Less common causes of abdominal bloating:

  • Partial bowel obstruction
    A blockage at some point in the intestine may lead to bloating and this diagnosis should be suspected if there is a recent onset of nausea and vomiting.
  • Malabsorption syndromes
    A number of disorders exist where the body cannot breakdown and absorb certain components of food. Lactose intolerance, coeliac disease and other food intolerances are examples of conditions that can cause bloating by these mechanisms.
  • Tumours
    Very occasionally you may feel bloated because there is a tumour of the ovary, liver, stomach or elsewhere within the abdomen.
  • Ascites
    A collection of fluid within the abdominal cavity is called ascites. This is also a result of diseases of the liver where it may be associated with malignancy.
  • Parasitic disorders
    If the patient has recently returned from overseas then certain parasitic disorders can cause abnormal dilatations of the colon (megacolon) and lead to bloating.
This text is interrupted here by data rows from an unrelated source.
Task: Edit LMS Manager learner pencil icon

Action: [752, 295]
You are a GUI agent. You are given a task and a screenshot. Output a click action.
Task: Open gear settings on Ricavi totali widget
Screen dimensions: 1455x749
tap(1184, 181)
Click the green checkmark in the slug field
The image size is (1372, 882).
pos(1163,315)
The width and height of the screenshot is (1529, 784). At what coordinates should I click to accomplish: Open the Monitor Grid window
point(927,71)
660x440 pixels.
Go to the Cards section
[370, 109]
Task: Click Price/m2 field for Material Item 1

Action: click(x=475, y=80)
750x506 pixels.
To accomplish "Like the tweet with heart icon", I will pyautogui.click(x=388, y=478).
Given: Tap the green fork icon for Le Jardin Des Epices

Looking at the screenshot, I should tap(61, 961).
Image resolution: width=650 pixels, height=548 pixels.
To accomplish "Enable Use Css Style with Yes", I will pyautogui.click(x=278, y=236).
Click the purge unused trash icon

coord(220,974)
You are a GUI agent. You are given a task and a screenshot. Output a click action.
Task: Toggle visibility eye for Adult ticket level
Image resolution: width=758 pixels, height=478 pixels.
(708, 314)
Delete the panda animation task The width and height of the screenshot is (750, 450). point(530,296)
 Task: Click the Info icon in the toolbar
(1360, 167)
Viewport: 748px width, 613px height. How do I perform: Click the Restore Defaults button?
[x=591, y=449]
A detailed history is important particularly such details as the duration of the bloating, the relationship to diet or menstrual cycle. Obviously associated symptoms e.g. nausea, vomiting, constipation and diarrhoea are important. A detailed past medical history e.g. history of malignancy or abdominal surgery and also their current medications e.g. consumption of strong pain killers.

If bloating is of recent onset in someone over the age of 50 then underlying pathology is more likely and screening tests need to be considered:

  • Blood and stool tests to look for evidence of malabsorption or infection
  • Plain X rays of the abdomen to look for obstruction
  • Ultrasound of the abdomen & pelvis to look for ascites and solid organ tumours
  • Endoscopic investigations may be required if there is a suspicion of intestinal obstruction

Tips for dealing with bloating

  • Eat slowly and chew food thoroughly
  • Avoid carbonated beverages and avoid gulping and sipping liquids
  • Avoid chewing gum and sucking on hard lollies
  • Eliminate pipes, cigars and cigarette smoking
  • Eliminate or minimise sugar and artificial sweetener consumption
  • Cut back on vegetables that produce excess gas e.g beans, cabbage, brussel sprouts, cauliflower, broccoli, cucumbers and excess raw fruit and vegetables
  • Cut back on dairy products
  • Eat small meals, i.e. do not overload the stomach in any one meal
  • Avoid tight fitting garments
  • Do not lie down or sit in a slumped position within 2-3 hours after eating
  • Simethicone and activated charcoal (available over the counter) may provide some benefit
  • Take a leisurely stroll after meals
  • Consider peppermint tea

Abdominal bloating associated with recent weight gain

This is a common scenario and unfortunately the only remedy is weight loss!